• **Aim of the exercise**:
Arrange the lines of the records below as a numbered list, leaving out any blank lines.

• **Stored data**:
================================
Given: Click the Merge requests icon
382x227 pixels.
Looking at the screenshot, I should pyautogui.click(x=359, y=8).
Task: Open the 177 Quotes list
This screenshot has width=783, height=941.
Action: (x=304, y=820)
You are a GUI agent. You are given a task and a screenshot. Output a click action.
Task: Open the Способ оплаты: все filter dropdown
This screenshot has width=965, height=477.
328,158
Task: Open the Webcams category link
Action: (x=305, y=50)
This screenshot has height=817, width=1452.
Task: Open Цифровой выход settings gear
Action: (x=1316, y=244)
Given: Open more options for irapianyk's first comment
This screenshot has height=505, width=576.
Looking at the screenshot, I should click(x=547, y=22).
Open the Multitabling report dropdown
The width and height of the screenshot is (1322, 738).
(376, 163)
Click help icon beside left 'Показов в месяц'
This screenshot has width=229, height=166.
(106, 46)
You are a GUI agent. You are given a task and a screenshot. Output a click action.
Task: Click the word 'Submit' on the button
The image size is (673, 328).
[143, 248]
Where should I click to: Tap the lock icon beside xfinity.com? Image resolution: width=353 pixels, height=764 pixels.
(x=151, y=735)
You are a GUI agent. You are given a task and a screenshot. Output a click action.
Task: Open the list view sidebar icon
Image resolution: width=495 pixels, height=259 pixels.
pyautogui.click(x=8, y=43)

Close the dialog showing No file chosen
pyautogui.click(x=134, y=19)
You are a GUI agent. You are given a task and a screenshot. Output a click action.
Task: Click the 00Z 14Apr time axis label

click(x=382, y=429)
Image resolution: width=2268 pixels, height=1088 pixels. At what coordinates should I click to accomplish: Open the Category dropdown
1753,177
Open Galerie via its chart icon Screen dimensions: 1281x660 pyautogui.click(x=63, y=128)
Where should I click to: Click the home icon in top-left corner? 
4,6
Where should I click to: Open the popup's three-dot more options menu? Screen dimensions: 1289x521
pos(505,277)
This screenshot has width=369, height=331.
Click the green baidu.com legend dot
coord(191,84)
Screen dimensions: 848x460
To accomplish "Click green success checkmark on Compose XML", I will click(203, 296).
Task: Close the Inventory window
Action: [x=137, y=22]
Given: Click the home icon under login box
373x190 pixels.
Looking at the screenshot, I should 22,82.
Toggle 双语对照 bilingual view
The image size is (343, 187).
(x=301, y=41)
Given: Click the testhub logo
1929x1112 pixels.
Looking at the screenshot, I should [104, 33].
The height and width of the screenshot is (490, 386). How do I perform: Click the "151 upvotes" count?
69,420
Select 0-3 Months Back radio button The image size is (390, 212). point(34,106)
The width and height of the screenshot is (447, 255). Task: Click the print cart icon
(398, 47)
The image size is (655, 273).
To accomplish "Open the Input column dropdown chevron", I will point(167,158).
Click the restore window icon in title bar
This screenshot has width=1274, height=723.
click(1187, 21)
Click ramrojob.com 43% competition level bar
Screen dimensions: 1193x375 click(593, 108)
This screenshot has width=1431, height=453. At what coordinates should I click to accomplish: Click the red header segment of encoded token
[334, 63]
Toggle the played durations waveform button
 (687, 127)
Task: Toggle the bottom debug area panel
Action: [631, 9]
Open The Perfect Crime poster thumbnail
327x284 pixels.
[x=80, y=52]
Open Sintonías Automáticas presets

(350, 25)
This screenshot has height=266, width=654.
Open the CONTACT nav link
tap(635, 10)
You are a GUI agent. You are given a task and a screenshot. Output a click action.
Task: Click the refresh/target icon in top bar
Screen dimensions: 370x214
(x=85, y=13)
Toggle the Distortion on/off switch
================================
• **Answer to the exercise**:
1. Given: Click the Merge requests icon
2. 382x227 pixels.
3. Looking at the screenshot, I should pyautogui.click(x=359, y=8).
4. Task: Open the 177 Quotes list
5. This screenshot has width=783, height=941.
6. Action: (x=304, y=820)
7. You are a GUI agent. You are given a task and a screenshot. Output a click action.
8. Task: Open the Способ оплаты: все filter dropdown
9. This screenshot has width=965, height=477.
10. 328,158
11. Task: Open the Webcams category link
12. Action: (x=305, y=50)
13. This screenshot has height=817, width=1452.
14. Task: Open Цифровой выход settings gear
15. Action: (x=1316, y=244)
16. Given: Open more options for irapianyk's first comment
17. This screenshot has height=505, width=576.
18. Looking at the screenshot, I should click(x=547, y=22).
19. Open the Multitabling report dropdown
20. The width and height of the screenshot is (1322, 738).
21. (376, 163)
22. Click help icon beside left 'Показов в месяц'
23. This screenshot has width=229, height=166.
24. (106, 46)
25. You are a GUI agent. You are given a task and a screenshot. Output a click action.
26. Task: Click the word 'Submit' on the button
27. The image size is (673, 328).
28. [143, 248]
29. Where should I click to: Tap the lock icon beside xfinity.com? Image resolution: width=353 pixels, height=764 pixels.
30. (x=151, y=735)
31. You are a GUI agent. You are given a task and a screenshot. Output a click action.
32. Task: Open the list view sidebar icon
33. Image resolution: width=495 pixels, height=259 pixels.
34. pyautogui.click(x=8, y=43)
35. Close the dialog showing No file chosen
36. pyautogui.click(x=134, y=19)
37. You are a GUI agent. You are given a task and a screenshot. Output a click action.
38. Task: Click the 00Z 14Apr time axis label
39. click(x=382, y=429)
40. Image resolution: width=2268 pixels, height=1088 pixels. At what coordinates should I click to accomplish: Open the Category dropdown
41. 1753,177
42. Open Galerie via its chart icon Screen dimensions: 1281x660 pyautogui.click(x=63, y=128)
43. Where should I click to: Click the home icon in top-left corner? 
44. 4,6
45. Where should I click to: Open the popup's three-dot more options menu? Screen dimensions: 1289x521
46. pos(505,277)
47. This screenshot has width=369, height=331.
48. Click the green baidu.com legend dot
49. coord(191,84)
50. Screen dimensions: 848x460
51. To accomplish "Click green success checkmark on Compose XML", I will click(203, 296).
52. Task: Close the Inventory window
53. Action: [x=137, y=22]
54. Given: Click the home icon under login box
55. 373x190 pixels.
56. Looking at the screenshot, I should 22,82.
57. Toggle 双语对照 bilingual view
58. The image size is (343, 187).
59. (x=301, y=41)
60. Given: Click the testhub logo
61. 1929x1112 pixels.
62. Looking at the screenshot, I should [104, 33].
63. The height and width of the screenshot is (490, 386). How do I perform: Click the "151 upvotes" count?
64. 69,420
65. Select 0-3 Months Back radio button The image size is (390, 212). point(34,106)
66. The width and height of the screenshot is (447, 255). Task: Click the print cart icon
67. (398, 47)
68. The image size is (655, 273).
69. To accomplish "Open the Input column dropdown chevron", I will point(167,158).
70. Click the restore window icon in title bar
71. This screenshot has width=1274, height=723.
72. click(1187, 21)
73. Click ramrojob.com 43% competition level bar
74. Screen dimensions: 1193x375 click(593, 108)
75. This screenshot has width=1431, height=453. At what coordinates should I click to accomplish: Click the red header segment of encoded token
76. [334, 63]
77. Toggle the played durations waveform button
78.  (687, 127)
79. Task: Toggle the bottom debug area panel
80. Action: [631, 9]
81. Open The Perfect Crime poster thumbnail
82. 327x284 pixels.
83. [x=80, y=52]
84. Open Sintonías Automáticas presets
85. (350, 25)
86. This screenshot has height=266, width=654.
87. Open the CONTACT nav link
88. tap(635, 10)
89. You are a GUI agent. You are given a task and a screenshot. Output a click action.
90. Task: Click the refresh/target icon in top bar
91. Screen dimensions: 370x214
92. (x=85, y=13)
93. Toggle the Distortion on/off switch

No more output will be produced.